### Stated exercise 1:
In the passage on children's media use, which journal published the study that caught the writer's attention?
### Stated exercise 2:
From the passage on children's media use, write out word for word the part starting with "With the increase" and going on through "five-year period (1997-2003)".

### Passage:
** start **
With the increase in electronic media in recent years, many parents are wondering what the effects might be of media use on the children–especially on their academic achievement. Many new media (e.g., computer games, websites, etc.) claim to have educational benefits, but in many cases they do seem to displace old-fashioned educational activities like reading books or playing board games.
There is no scarcity of research on this topic, but a recent study in the journal Child Development caught my attention because it looked at different types of media (computer, video games) and its affect on both achievement and behavior in children. In this post, I’ll focus primarily on the findings concerning achievement. Here are the main aspects of the study:
– studied 1,900 children age 6-12 years old for a five-year period (1997-2003)
** end **
### Supplied material:
** start **
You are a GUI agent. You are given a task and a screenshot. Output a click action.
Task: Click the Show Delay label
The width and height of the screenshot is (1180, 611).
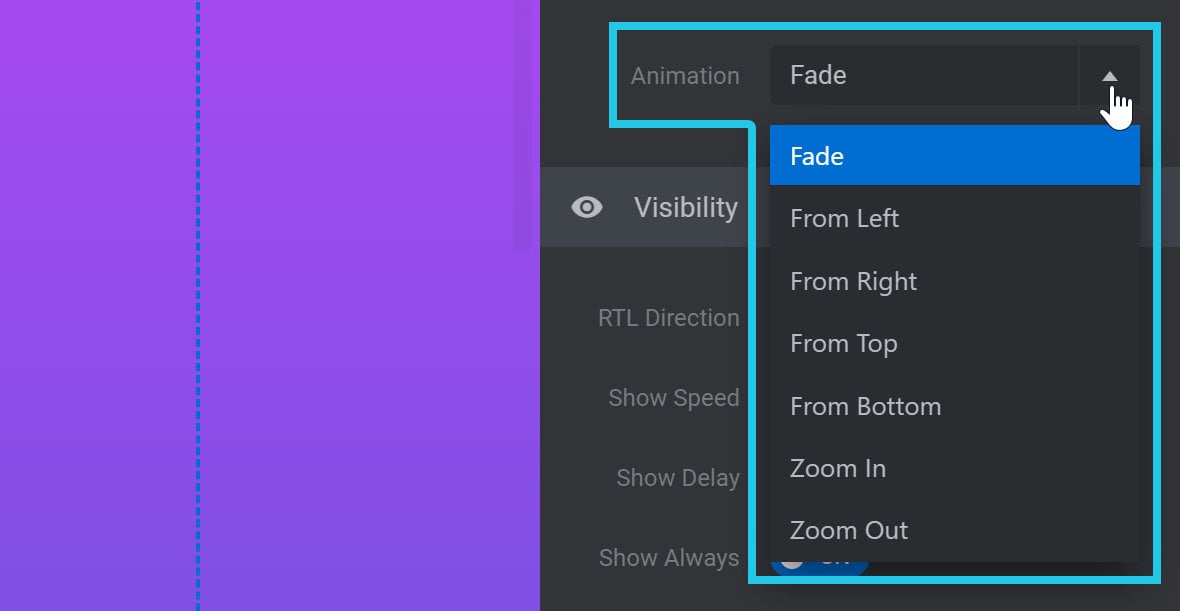[677, 477]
** end **
### Written answer 1:
Child Development

### Written answer 2:
With the increase in electronic media in recent years, many parents are wondering what the effects might be of media use on the children–especially on their academic achievement. Many new media (e.g., computer games, websites, etc.) claim to have educational benefits, but in many cases they do seem to displace old-fashioned educational activities like reading books or playing board games.
There is no scarcity of research on this topic, but a recent study in the journal Child Development caught my attention because it looked at different types of media (computer, video games) and its affect on both achievement and behavior in children. In this post, I’ll focus primarily on the findings concerning achievement. Here are the main aspects of the study:
– studied 1,900 children age 6-12 years old for a five-year period (1997-2003)